Smile In Secret

Taking the Sealy for a  test drive.

Taking the Sealy for a test drive.

I never had children so there are certain ritual passages that I’ve never experienced. In my life I’ve ushered a legion of other people’s children through various thresholds so it was surprising how Craig’s Facebook post today struck me. I saw him just last week. We had a late night dinner in Nashville, Indiana and I spent much of the evening secretly smiling. He was different. He’d made the passage and was standing firmly in his independence.

In his post today he wrote, “ And with that final, I’m officially a college senior.”

His passage, like all worthy passages, did not come easily. Nothing worthwhile ever does.

Last August, I helped him move to a new university. We packed the truck and drove out of state. Together, along with Josh, we carried his enormous couch and all the other stuff in the truck into Craig’s first-ever apartment. We helped him set things up and then he needed Kerri and me to go. He needed to be on his own. He needed to step into the unknown places and get lost.

Over the year I was witness to how he got lost, met a multitude of fears and frustrations head on, and how he stood in the fire with all of it. It shouldn’t have surprised me that it transformed him. I know how transformation works and yet this time I was somehow too close to fully see.

Over the year I’ve talked with Craig through the night and into the wee hours about socialism and the difference between a plan A and a plan B. We talked about sarcasm and life without having to push other people under water to feel powerful. We’ve talked about true power. We celebrated Thanksgiving and Christmas. On a freezing cold day in December we tromped through a farm and picked out a Christmas tree that I dubbed Satan because the needles were like daggers. I’m still finding those needles in my socks. We smoked cigars and he made a mixed drink for me called something I can’t remember (a testament to the potency of the concoction); it was awful. We laughed and drank it anyway.

I learned to play Apples to Apples when he came home for a surprise visit.
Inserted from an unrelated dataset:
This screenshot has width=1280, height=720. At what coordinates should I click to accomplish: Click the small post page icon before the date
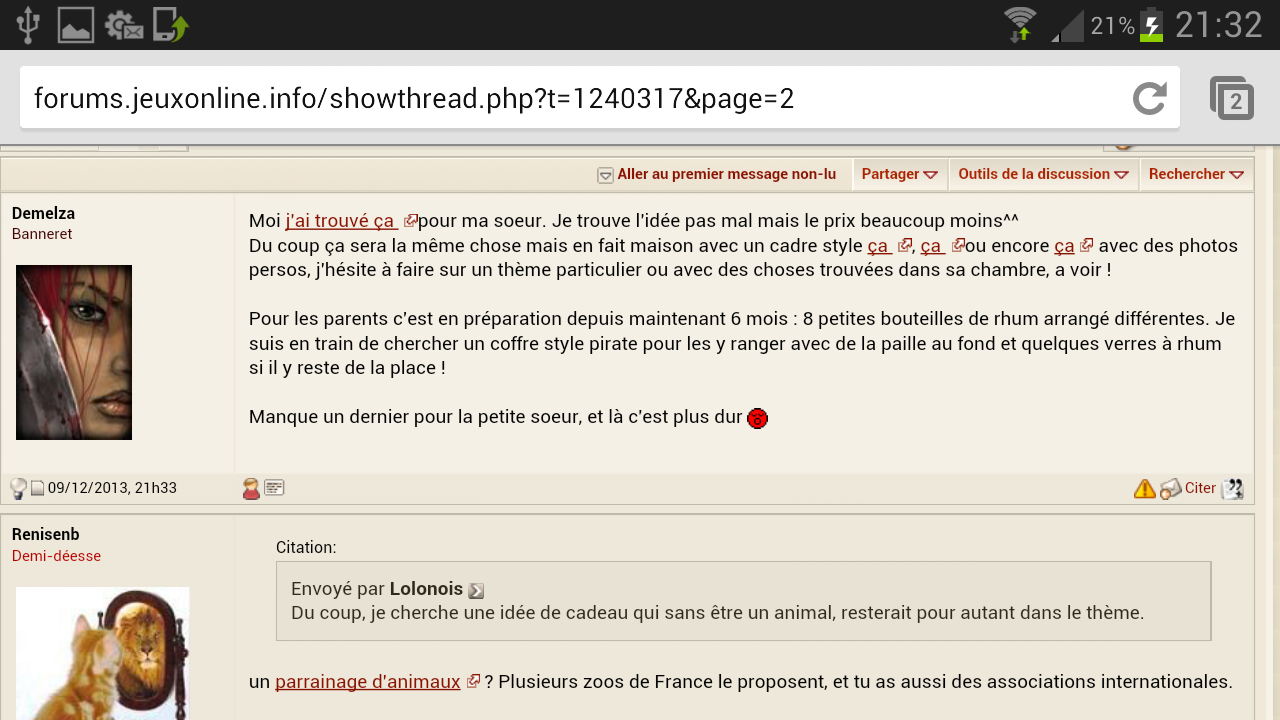click(37, 489)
We sat around the table into the wee hours with Pierre and Kirsten and Josh and laughed about anything and everything.

He inspired a week of posts when he asked me a single question and I suspect it will not be the last time.

Last week when he met us for dinner at Uncle Bill and Aunt Linda’s house in the woods of Indiana, I couldn’t believe the chatty, funny, informed, strategic, considerate man sitting across the table was the same boy I drove to college in August.

Craig’s post came on the day after I lost one of my champions: Bob. He was a man who made his own destiny and I think Craig will do the same. I wished that the new college senior had met the man who ushered me through so many of my life’s passages. They are cut from the same cloth. I wanted to write Craig and tell him, “You have no idea how many people are cheering for you.” I wanted to welcome him to the other side.